Hope that helps someone down the road!

ROME and wfw namespace elements

I created a ROME parser and generator for wfw:comment and wfw:commentRss elements today. You can read all about it here and download the source code here.

Not sure what the wfw:comment or wfw:commentRss elements are for? Imagine you’re reading my blog in desktop aggregator and you want to post a comment to my blog. The aggregator has no way of knowing where your comments should be HTTP posted too, so you have to open up another tab in Firefox and go to my blog to enter a comment. wfw:comment is an element that provides the HTTP post endpoint in the feed so that aggregators and widget developers can comment inline, just like this. wfw:commentRss is an element that provides you (or your favorite aggregator) with a link to the comments for the post you’re currently viewing.

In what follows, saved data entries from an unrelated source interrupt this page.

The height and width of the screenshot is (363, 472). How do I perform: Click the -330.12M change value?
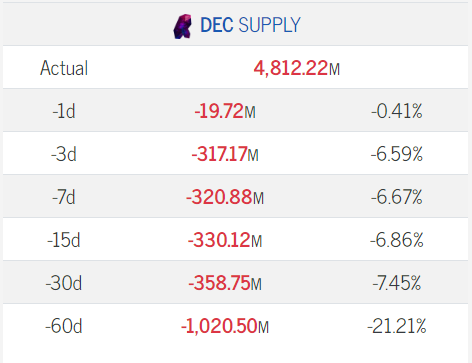pyautogui.click(x=225, y=240)
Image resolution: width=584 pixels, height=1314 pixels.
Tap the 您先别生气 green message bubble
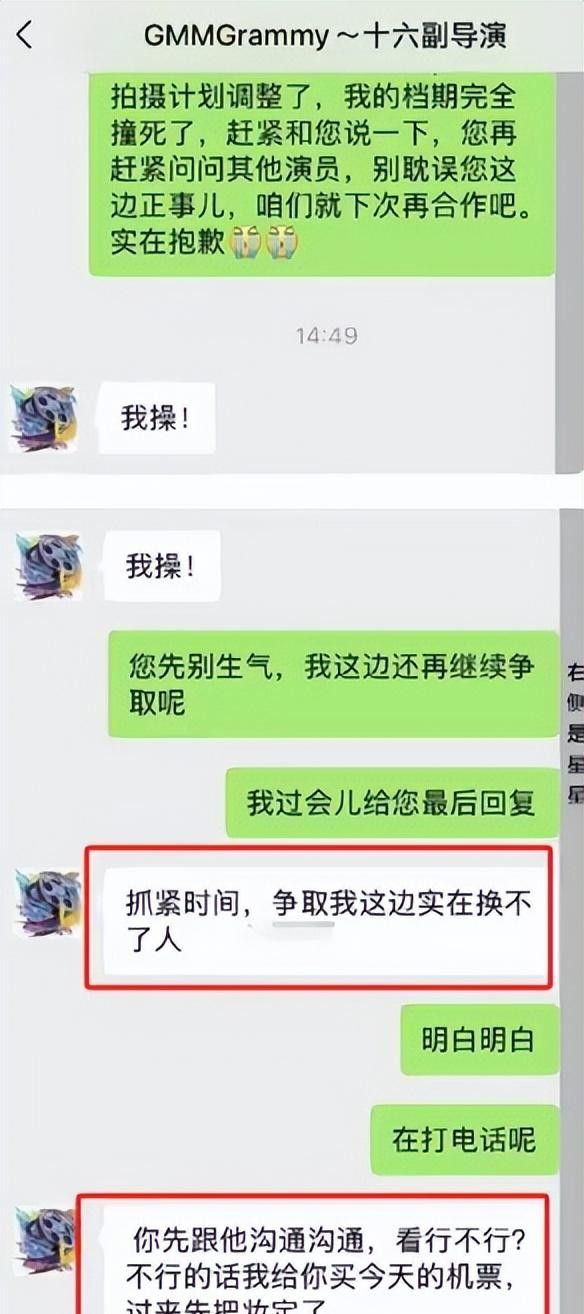(332, 685)
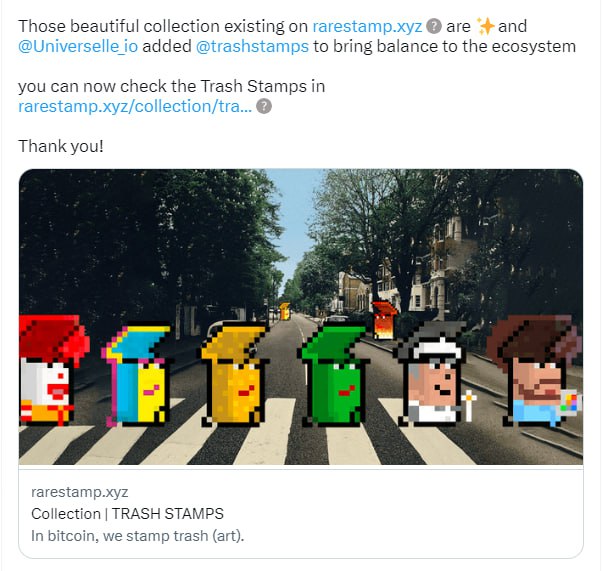This screenshot has height=571, width=603.
Task: Click the blue and yellow trash can
Action: pos(137,376)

ROME and custom Generator elements

The majority of the articles I’ve seen on using ROME to create Atom and RSS feeds don’t show you how to customize the optional ‘generator’ element that both Atom and RSS support. It’s really easy. I’m assuming that you’ve already created and populated a SyndFeed instance:

SyndFeed feed = ..
WireFeedOutput feedOutput = new WireFeedOutput();
WireFeed wireFeed = feed.createWireFeed();
if (wireFeed.getFeedType().startsWith("atom")) {
  Feed atomFeed = (Feed)wireFeed;
  Generator gen = new Generator();
  gen.setUrl("http://yoursite.com/");
  gen.setValue("Your Site");
  gen.setVersion("1.0");
  atomFeed.setGenerator(gen);
  feedOutput.output(atomFeed, ...);
} else {
  Channel rssFeed = (Channel)wireFeed;
  rssFeed.setGenerator("Your Site 1.0 (http://yoursite.com/)");
  feedOutput.output(rssFeed, ...);
}

Make a decision about which feed you’re going to produce, cast to the appropriate implementation of WireFeed (Channel for RSS and Feed for Atom), and then use the appropriate setters on each of those respective classes.

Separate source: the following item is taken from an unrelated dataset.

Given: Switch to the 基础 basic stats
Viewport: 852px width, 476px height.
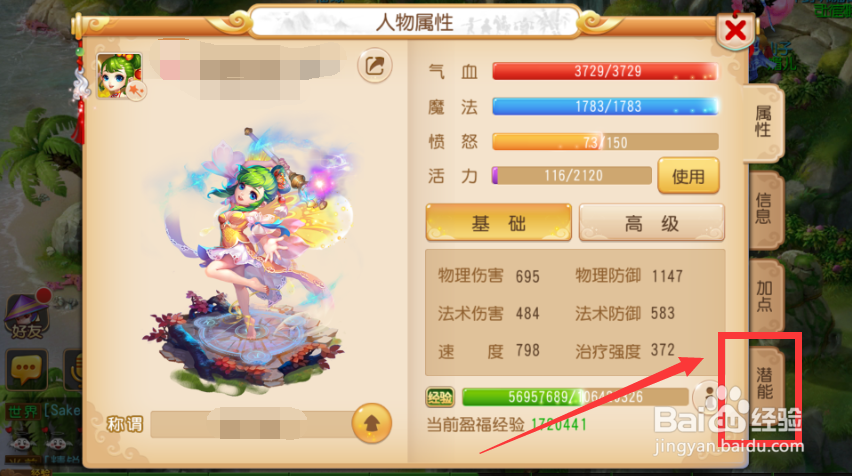Looking at the screenshot, I should click(x=499, y=222).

RSS, Processing Instructions and Firefox 2.0

A couple weeks ago I posted an article that describes how you can use XML stylesheets with ROME to create RSS / Atom feeds that are ‘user friendly’ (like the ones that FeedBurner produces). Firefox 2.0, released just this past week, has a new feature which renders my article moot. The “Previewing and subscribing to Web feeds” feature, is a good one for most non technical users: click on a link that results in an RSS feed and Firefox will recognize the RSS content type and show you the RSS styled with their own style sheet even if the feed has provided a style sheet. The current workaround, should you want your visitors to see your style sheet instead of the default Firefox 2.0 stylesheet, is to

“…put in a comment ranting about the evils of sniffing web content and overriding the desires of web developers which is long enough to move “<rss” or “<feed” out of the first 512 bytes, since that’s all we sniff.”
(source)

There’s an extremely lively discussion going on in the mozilla.dev.apps.firefox newsgroup and on bugzilla about this behavior.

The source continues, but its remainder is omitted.